The Mississippi Senate voted 49-1 Thursday for a bill to establish a state emergency communications authority to develop a statewide public safety network and support next-generation 911. SB-2746 goes to the House.
Utah legislators passed a bill to increase prepaid wireless contributions. The House voted 70-0 Thursday after the Senate voted 27-0 Monday. SB-225 would require prepaid wireless to contribute 1.2% of sales for state USF. It modifies the existing rule that prepaid providers remit 60 cents monthly per access line to the Utah Public Service Commission. It would increase the prepaid wireless 911 surcharge to 3.7% from 3.3%. Rates would take effect Jan. 1.
With the FCC expected in April to tackle order on the 6 GHz band, CTIA remains committed to licensed use of part of the band, Jen Oberhausen, director-regulatory affairs, said during a Multicultural Media, Telecom and Internet Council teleconference Thursday. CTIA is fighting what some think is a losing battle to get the FCC to reconsider a plan to open all the spectrum for unlicensed use (see 2003050058).

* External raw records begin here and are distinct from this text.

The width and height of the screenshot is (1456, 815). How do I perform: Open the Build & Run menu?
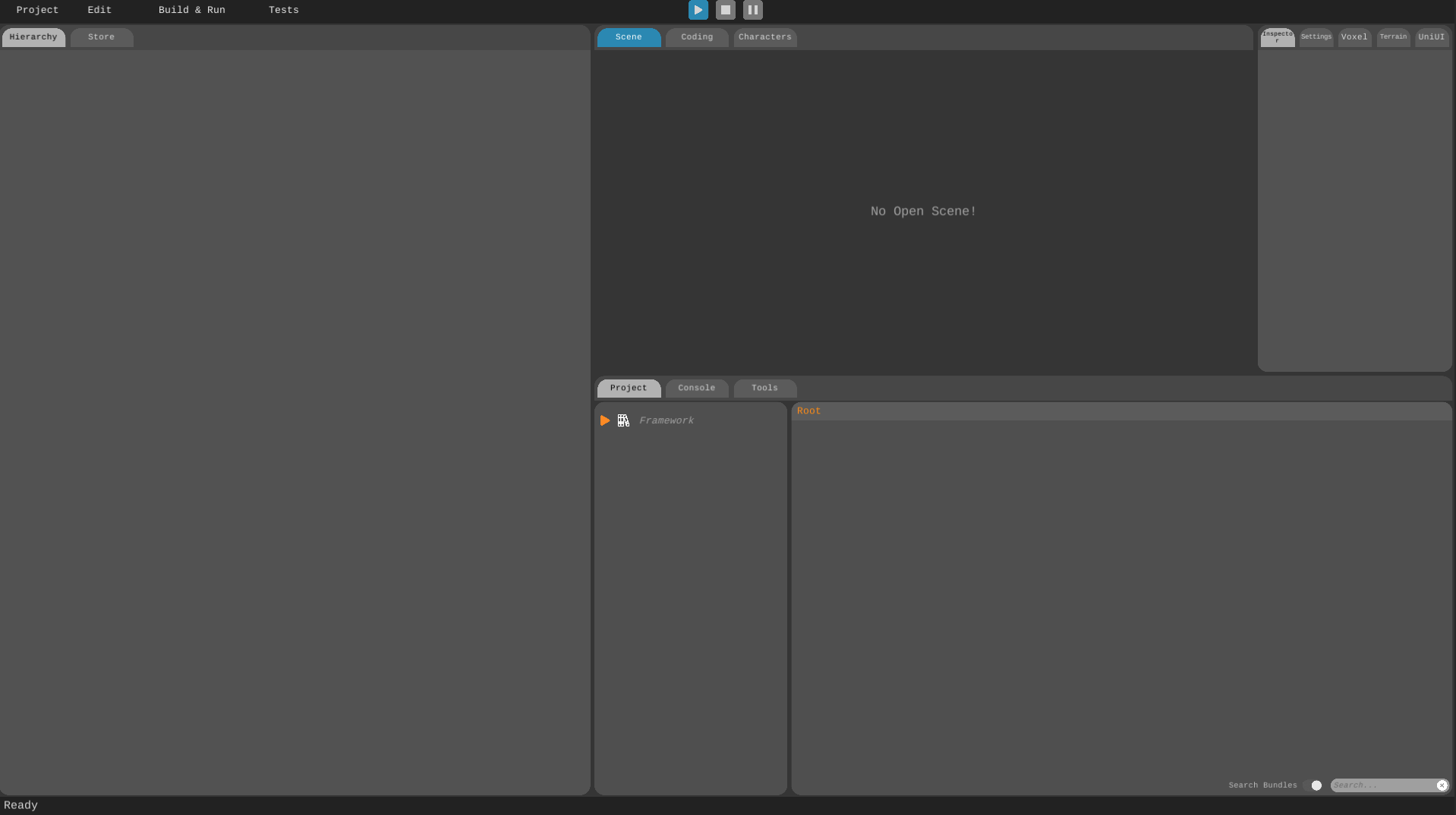pos(191,10)
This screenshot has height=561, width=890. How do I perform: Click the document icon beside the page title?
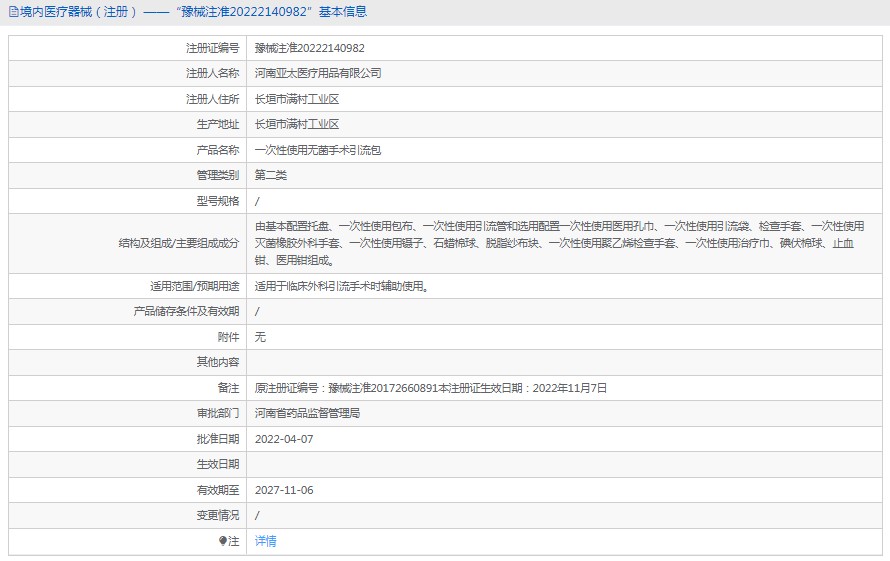pyautogui.click(x=13, y=12)
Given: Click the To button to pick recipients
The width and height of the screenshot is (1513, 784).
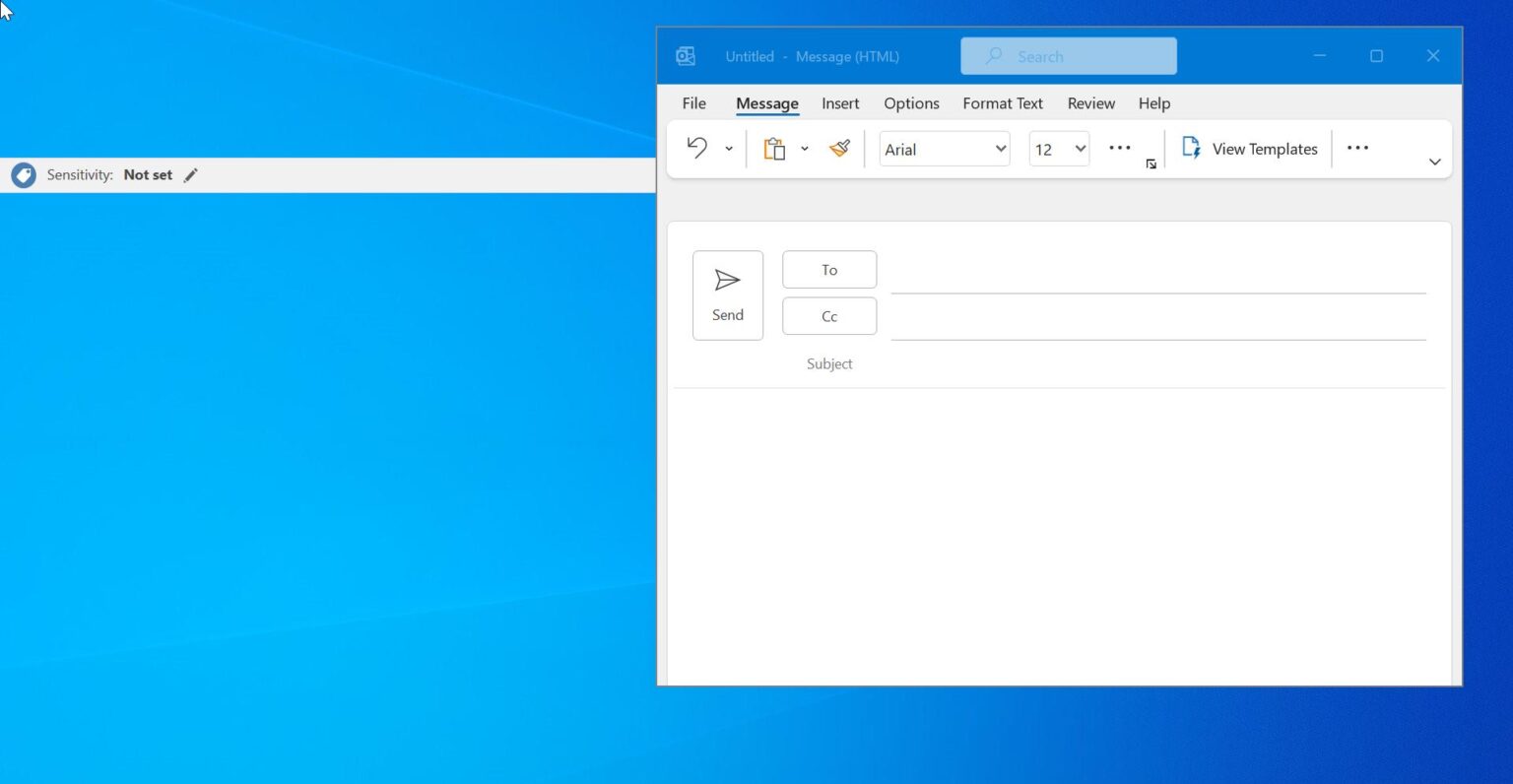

FCC Commissioner Mike O’Rielly praised American Samoa for not diverting 911 fees. His Wednesday letter thanked Gov. Lolo Moliga (D) for responding Feb. 13 to the Republican commissioner’s Feb. 3 letter asking why the territory failed to respond to FCC requests for information about 911 fees (see 2002030019). Moliga sent a 2018 report and partly blamed staff turnover for the delay. “There are no 9-1-1 fees collected in American Samoa and thus no funds to divert,” the governor wrote. “Our 9-1-1 system is fully funded by our general fund and budgeted by the Department of Public Safety.”
House Appropriations Financial Services Subcommittee Chairman Mike Quigley, D-Ill., told us he’s eyeing attaching a rider to the subcommittee’s FY 2021 appropriations bill aimed at allocating proceeds from the FCC’s coming auction of spectrum on the 3.7-4.2 GHz C band. Quigley raised concerns about the FCC’s current C-band auction plan during a Wednesday House Appropriations Financial Services hearing on the commission’s FY 2021 budget request. The C-band plan drew criticism from Senate Appropriations Financial Services Subcommittee Chairman John Kennedy, R-La., during that subpanel’s Tuesday FCC budget hearing (see 2003100022).
The House Communications Subcommittee advanced the Clearing Broad Airwaves for New Deployment (C-Band) Act (HR-4855) and 10 other measures Tuesday on voice votes, as expected (see 2003090070). The timeline for the House Commerce Committee to mark up any of those measures remains uncertain, because of negotiations aimed at reaching a bipartisan deal on HR-4855 and other measures that have gotten GOP pushback and broader questions about Congress’ schedule given the spread of coronavirus.
Oppositions are due March 25 to the December Boulder (Colorado) Emergency Telephone Service Authority petition asking the FCC to reconsider part of November rules, replies 10 days later in docket 07-114, says Tuesday's Federal Register. The rules require carriers to provide height above ellipsoid data from wireless calls to 911, within 3 meters accuracy for 80 percent of calls, starting in the largest markets in April 2021 (see 1911220034).
House Commerce Committee ranking member Greg Walden, R-Ore., expressed some doubt about reaching a deal on legislation to allocate proceeds of a coming FCC auction of spectrum of the 3.7-4.2 GHz C band (see 2002070044), amid ongoing talks with committee Democrats. Senate Appropriations Financial Services Subcommittee Chairman John Kennedy, R-La., finalized plans for a hearing on his concerns with the FCC’s plan for the C-band auction.
The FCC has a plan for dealing with a pandemic if necessary, said Chairman Ajit Pai and others answering our queries during news conferences Friday. So far, the main coronavirus effect on the regulator has been cancelation of an annual wireless conference, members told us. Commissioner Geoffrey Starks worries about impacts on 911 systems and about getting more people connected to residential broadband.
Who gets what accelerated relocation incentive payments in the FCC's C-band auction regime went largely unchanged in the band-clearing order approved 3-2 along party lines Friday (see 2002280005), said Chairman Ajit Pai and Commissioner Mike O’Rielly. Big rewrites of the draft order weren't expected (see 2002270048). The meeting was at times contentious, with pointed Republican and Democratic statements. Incumbent small satellite operators (SSO) plan to go to court.